* **Source document**:

Segment Open

Skip to content

Incident Runbook Agent

An operational agent that inspects system signals, searches runbooks for matching procedures, proposes remediation steps, and requests human approval before executing any action. Built as the second end-to-end project for the book, demonstrating human-in-the-loop architecture in practice.

What it teaches

This project is the practical complement to Chapter 5: Human-in-the-Loop as Architecture. Where the chapter explains the primitives -- approval gates, escalation policies, and audit logs -- this project wires them into a working agent pipeline that handles production incidents.

The key lessons:

  • Approval gates belong in code, not prompts. The agent does not decide what needs approval. The escalation policy and approval gate enforce that decision deterministically, regardless of what the model thinks about risk.
  • Dry-run by default. The agent proposes but never executes unless explicitly configured for live mode. Safety is the default posture; autonomy is opted into.
  • Audit everything. Every decision -- agent and human -- is recorded in an append-only log. The compliance trail is a debugging tool, not just a regulatory checkbox.

Segment Closed

* **Work to complete**:
• A. In one to three sentences, explain why the incident runbook agent page says approval gates belong in code rather than in prompts.
• B. In the incident runbook agent page, take the passage that begins at "Incident Runbook Agent" and ends after "handles production incidents.", and write it out again, substituting "corrective actions" for "remediation steps".
• C. Pick up the incident runbook agent page after its final sentence and continue it.

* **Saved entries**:
Segment Open

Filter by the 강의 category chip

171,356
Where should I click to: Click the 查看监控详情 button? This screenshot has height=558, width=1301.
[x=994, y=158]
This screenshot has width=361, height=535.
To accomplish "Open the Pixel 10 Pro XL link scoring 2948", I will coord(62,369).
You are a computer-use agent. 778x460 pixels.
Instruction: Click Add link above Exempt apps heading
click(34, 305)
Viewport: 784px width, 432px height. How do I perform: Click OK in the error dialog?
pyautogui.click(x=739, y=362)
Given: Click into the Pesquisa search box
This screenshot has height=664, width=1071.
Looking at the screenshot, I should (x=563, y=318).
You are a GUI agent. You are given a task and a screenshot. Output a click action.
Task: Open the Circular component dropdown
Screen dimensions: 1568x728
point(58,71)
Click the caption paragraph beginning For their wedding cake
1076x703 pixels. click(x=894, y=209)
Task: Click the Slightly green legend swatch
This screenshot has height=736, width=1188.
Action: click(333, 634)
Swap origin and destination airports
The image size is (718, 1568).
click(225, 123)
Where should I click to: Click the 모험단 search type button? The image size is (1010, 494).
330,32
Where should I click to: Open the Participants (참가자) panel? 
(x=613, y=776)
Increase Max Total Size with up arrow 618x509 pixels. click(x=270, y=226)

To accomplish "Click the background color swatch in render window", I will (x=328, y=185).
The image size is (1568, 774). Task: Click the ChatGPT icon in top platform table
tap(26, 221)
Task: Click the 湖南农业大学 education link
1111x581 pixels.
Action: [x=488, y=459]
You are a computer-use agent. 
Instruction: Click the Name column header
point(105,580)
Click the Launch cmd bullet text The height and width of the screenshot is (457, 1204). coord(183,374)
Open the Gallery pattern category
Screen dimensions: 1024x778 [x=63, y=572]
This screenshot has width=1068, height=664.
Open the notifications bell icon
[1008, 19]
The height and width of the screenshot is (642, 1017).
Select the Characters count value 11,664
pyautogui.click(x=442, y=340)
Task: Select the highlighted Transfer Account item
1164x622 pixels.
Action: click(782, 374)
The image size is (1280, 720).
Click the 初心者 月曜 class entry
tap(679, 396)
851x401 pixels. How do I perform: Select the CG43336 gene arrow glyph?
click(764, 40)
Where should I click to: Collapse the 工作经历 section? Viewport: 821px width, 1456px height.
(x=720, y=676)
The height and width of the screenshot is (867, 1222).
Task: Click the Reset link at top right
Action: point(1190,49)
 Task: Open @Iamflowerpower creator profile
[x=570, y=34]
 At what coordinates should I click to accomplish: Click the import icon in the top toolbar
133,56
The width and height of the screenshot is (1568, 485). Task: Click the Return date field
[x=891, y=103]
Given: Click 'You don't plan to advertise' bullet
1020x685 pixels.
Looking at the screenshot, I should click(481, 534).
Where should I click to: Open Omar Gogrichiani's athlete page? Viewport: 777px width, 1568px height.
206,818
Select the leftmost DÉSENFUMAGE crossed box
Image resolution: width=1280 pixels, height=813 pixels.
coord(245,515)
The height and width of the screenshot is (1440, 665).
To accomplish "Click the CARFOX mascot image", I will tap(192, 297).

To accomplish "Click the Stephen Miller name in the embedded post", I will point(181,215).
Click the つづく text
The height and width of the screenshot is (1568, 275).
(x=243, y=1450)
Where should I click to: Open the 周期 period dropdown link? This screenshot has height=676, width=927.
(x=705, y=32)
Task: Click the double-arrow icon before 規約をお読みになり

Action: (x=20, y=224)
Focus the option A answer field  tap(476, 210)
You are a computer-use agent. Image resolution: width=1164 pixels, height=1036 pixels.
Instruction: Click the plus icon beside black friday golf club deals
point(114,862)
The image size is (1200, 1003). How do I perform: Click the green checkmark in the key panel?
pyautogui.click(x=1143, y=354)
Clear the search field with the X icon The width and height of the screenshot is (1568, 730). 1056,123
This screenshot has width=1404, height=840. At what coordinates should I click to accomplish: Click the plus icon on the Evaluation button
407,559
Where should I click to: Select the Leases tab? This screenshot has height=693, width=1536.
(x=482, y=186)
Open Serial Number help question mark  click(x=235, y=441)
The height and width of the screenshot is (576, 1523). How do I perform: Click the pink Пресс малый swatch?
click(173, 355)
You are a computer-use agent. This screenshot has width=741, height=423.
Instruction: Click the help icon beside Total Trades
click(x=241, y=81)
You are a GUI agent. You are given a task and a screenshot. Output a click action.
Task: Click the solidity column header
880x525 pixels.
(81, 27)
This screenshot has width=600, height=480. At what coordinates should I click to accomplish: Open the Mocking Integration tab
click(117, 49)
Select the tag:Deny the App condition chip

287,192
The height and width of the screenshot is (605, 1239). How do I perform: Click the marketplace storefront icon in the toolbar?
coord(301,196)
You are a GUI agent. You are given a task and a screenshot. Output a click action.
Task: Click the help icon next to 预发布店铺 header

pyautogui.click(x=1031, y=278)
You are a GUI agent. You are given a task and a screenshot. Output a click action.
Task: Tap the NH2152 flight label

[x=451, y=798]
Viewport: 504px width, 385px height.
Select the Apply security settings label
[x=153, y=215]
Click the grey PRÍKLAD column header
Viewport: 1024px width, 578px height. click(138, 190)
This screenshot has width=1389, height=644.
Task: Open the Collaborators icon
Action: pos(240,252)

Segment Closed

* **Numbered responses**:
• A. The agent is not the one that decides what needs approval. The escalation policy and approval gate enforce that decision deterministically, regardless of what the model thinks about risk.

• B.
Incident Runbook Agent

An operational agent that inspects system signals, searches runbooks for matching procedures, proposes corrective actions, and requests human approval before executing any action. Built as the second end-to-end project for the book, demonstrating human-in-the-loop architecture in practice.

What it teaches

This project is the practical complement to Chapter 5: Human-in-the-Loop as Architecture. Where the chapter explains the primitives -- approval gates, escalation policies, and audit logs -- this project wires them into a working agent pipeline that handles production incidents.

• C.
  • Bounded action space. The agent does not invent remediation steps. It matches known runbook procedures. This constraint keeps the agent's behavior within the bounds of verified, documented responses.

Architecture

Four components in a linear pipeline with approval gates at decision points:

  1. Signal Ingestion -- receives and normalizes system alerts into typed Alert models
  2. Runbook Search -- vector similarity search over runbook symptoms, returning matched procedures with confidence scores
  3. Remediation Engine -- proposes steps based on the matched runbook
  4. Approval Loop -- escalation policy check, then approval gate, then audit logging
Alert -> Runbook Search -> Match Found? -> Escalation Policy
                                               |
                                         PROCEED / ESCALATE / HALT
                                               |
                                         Approval Gate
                                               |
                                      APPROVE / REJECT / MODIFY
                                               |
                                         Execute (or Dry-Run)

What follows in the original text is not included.